[AIM OF THE EXERCISE]: How many lines in the material below contain the word "perform"? Reply with the number alone.
Begin WORKING DATA
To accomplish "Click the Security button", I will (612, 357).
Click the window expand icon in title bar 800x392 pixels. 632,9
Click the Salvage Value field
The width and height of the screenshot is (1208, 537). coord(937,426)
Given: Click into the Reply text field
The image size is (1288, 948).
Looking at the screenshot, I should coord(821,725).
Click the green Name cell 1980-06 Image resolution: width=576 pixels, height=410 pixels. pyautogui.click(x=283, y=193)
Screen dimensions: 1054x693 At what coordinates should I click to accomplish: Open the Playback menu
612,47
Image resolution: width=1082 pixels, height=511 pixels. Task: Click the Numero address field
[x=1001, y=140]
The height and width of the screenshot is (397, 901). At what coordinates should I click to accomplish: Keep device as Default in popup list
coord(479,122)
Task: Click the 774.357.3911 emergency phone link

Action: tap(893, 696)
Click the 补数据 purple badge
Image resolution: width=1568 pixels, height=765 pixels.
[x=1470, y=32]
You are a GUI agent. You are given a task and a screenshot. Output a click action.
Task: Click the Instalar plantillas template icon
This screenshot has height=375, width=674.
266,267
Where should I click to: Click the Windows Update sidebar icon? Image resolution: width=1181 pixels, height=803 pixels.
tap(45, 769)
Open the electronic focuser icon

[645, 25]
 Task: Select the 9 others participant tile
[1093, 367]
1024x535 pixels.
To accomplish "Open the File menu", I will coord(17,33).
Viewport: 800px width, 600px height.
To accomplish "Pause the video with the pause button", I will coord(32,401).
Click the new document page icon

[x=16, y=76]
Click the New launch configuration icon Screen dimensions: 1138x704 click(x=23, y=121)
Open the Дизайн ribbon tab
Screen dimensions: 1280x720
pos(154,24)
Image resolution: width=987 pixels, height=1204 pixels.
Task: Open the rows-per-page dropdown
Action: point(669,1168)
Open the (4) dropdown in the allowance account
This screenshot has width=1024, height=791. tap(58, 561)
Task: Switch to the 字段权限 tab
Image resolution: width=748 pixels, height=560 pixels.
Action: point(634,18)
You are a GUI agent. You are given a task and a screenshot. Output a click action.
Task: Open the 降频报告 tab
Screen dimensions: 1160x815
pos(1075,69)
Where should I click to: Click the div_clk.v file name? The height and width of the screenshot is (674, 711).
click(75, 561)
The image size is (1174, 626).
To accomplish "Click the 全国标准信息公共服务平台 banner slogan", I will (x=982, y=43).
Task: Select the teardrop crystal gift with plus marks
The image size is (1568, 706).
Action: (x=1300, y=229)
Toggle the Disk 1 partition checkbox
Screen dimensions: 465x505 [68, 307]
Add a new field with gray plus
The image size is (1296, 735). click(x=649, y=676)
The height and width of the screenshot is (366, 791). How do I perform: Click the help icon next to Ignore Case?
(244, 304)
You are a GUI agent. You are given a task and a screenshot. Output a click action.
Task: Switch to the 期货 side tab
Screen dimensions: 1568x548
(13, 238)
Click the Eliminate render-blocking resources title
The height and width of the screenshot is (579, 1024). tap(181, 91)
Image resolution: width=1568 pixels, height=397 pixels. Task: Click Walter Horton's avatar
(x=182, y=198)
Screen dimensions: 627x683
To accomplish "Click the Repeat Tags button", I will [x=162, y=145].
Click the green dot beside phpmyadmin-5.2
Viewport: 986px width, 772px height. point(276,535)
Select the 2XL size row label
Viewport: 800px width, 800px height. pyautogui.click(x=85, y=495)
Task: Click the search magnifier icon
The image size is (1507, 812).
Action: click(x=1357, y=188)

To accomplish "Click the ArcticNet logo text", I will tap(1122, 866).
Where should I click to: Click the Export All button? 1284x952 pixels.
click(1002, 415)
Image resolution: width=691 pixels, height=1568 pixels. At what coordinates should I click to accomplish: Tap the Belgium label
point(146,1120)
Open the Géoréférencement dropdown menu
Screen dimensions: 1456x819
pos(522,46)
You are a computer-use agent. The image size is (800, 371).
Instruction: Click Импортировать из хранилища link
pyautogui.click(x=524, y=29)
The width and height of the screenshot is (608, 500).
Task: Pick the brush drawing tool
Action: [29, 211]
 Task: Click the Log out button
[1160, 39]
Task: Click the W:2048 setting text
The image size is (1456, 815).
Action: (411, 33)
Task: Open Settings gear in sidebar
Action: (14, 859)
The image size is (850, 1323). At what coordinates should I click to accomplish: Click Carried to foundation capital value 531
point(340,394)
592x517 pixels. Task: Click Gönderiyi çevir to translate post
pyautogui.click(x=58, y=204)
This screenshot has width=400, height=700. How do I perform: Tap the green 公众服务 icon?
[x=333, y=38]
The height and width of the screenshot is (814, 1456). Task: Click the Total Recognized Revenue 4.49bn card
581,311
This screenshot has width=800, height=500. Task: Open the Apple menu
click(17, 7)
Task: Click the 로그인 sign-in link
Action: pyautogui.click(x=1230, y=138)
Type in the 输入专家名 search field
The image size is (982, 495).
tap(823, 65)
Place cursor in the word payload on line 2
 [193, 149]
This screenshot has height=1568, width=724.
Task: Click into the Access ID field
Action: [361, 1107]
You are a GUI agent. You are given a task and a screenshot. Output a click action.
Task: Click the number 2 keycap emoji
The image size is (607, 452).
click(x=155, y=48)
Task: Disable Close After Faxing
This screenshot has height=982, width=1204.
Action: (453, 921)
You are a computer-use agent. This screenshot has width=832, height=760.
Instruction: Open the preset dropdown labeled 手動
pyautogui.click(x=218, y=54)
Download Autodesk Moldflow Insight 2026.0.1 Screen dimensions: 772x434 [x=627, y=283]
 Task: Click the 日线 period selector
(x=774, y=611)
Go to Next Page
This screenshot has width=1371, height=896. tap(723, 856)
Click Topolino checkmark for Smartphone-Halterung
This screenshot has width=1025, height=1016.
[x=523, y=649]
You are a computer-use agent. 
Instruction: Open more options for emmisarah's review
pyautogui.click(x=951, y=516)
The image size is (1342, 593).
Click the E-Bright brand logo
End WORKING DATA
[TASK RESULT]: 2